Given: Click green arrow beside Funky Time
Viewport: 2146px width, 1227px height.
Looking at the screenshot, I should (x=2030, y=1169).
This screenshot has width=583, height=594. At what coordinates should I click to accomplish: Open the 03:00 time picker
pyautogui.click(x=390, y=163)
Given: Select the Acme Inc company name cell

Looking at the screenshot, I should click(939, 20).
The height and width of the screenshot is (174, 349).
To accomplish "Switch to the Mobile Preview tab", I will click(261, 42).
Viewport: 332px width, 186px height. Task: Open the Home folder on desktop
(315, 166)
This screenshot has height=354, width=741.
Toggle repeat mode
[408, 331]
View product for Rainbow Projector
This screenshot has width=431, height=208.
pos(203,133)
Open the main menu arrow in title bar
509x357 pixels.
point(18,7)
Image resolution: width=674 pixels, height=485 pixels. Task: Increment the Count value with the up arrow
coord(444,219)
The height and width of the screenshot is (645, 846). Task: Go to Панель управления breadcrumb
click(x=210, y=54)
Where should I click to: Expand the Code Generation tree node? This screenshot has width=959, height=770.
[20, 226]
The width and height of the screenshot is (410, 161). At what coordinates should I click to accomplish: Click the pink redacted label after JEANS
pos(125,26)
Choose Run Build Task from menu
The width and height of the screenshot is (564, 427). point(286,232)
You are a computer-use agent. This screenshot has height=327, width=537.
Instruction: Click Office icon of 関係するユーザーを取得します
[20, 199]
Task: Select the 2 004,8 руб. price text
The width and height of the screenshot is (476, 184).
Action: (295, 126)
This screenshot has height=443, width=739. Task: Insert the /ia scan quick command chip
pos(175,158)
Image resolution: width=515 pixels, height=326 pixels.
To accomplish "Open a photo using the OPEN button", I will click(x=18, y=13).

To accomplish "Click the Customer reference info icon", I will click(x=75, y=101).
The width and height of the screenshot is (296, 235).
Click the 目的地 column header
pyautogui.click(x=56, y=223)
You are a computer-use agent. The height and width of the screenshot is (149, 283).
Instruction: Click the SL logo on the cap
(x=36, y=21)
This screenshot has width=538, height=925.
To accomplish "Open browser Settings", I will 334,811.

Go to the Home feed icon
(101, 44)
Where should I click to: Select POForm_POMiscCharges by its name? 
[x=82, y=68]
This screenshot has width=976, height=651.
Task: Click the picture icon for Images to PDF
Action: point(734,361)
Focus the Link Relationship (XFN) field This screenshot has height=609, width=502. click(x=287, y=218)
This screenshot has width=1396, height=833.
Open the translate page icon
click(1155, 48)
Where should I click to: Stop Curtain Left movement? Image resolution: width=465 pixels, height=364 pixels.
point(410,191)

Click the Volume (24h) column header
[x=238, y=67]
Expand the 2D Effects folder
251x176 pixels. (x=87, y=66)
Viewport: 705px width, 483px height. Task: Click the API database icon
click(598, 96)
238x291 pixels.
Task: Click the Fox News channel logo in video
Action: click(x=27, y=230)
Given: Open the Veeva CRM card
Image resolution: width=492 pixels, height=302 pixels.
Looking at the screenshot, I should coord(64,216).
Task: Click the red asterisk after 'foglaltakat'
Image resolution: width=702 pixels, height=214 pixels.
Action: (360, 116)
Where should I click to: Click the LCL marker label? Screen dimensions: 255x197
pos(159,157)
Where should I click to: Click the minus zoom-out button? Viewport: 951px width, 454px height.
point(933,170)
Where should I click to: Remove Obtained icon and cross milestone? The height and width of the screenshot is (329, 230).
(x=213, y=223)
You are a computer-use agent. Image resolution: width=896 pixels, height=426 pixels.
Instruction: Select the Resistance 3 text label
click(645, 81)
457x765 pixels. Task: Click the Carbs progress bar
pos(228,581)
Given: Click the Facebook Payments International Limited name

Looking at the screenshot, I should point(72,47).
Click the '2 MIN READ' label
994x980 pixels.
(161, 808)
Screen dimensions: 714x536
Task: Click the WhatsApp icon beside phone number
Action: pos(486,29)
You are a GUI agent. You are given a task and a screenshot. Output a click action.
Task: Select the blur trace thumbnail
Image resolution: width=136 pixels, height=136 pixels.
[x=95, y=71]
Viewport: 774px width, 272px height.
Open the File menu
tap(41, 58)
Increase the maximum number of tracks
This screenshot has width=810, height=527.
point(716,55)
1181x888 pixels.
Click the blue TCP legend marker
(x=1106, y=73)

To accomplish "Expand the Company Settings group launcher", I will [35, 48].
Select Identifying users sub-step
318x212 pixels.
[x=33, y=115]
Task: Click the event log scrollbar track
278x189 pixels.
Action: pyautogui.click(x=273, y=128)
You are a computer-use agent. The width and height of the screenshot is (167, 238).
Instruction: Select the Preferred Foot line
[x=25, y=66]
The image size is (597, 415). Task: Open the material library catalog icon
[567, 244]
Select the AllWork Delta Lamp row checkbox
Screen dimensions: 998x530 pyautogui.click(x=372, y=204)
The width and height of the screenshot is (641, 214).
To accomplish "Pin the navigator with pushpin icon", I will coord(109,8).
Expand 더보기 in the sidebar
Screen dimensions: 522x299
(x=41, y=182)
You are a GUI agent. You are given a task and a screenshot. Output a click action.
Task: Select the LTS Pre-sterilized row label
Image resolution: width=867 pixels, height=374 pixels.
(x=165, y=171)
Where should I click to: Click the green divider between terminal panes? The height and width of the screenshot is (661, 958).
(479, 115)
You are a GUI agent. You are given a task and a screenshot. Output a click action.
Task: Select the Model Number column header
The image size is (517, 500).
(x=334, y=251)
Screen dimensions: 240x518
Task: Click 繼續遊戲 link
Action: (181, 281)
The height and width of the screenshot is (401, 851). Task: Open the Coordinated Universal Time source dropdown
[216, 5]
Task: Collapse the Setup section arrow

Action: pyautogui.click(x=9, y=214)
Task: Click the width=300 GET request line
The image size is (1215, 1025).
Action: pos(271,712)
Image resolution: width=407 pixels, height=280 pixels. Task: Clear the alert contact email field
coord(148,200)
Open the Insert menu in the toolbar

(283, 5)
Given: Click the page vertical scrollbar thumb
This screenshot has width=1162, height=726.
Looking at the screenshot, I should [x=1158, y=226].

++++++++++

> Task
Copy exactly, and only, the lines from the one containing "The image size is (517, 500)." through the last line of the listing.

> Result of the exercise
The image size is (517, 500).
(x=334, y=251)
Screen dimensions: 240x518
Task: Click 繼續遊戲 link
Action: (181, 281)
The height and width of the screenshot is (401, 851). Task: Open the Coordinated Universal Time source dropdown
[216, 5]
Task: Collapse the Setup section arrow

Action: pyautogui.click(x=9, y=214)
Task: Click the width=300 GET request line
The image size is (1215, 1025).
Action: pos(271,712)
Image resolution: width=407 pixels, height=280 pixels. Task: Clear the alert contact email field
coord(148,200)
Open the Insert menu in the toolbar

(283, 5)
Given: Click the page vertical scrollbar thumb
This screenshot has width=1162, height=726.
Looking at the screenshot, I should [x=1158, y=226].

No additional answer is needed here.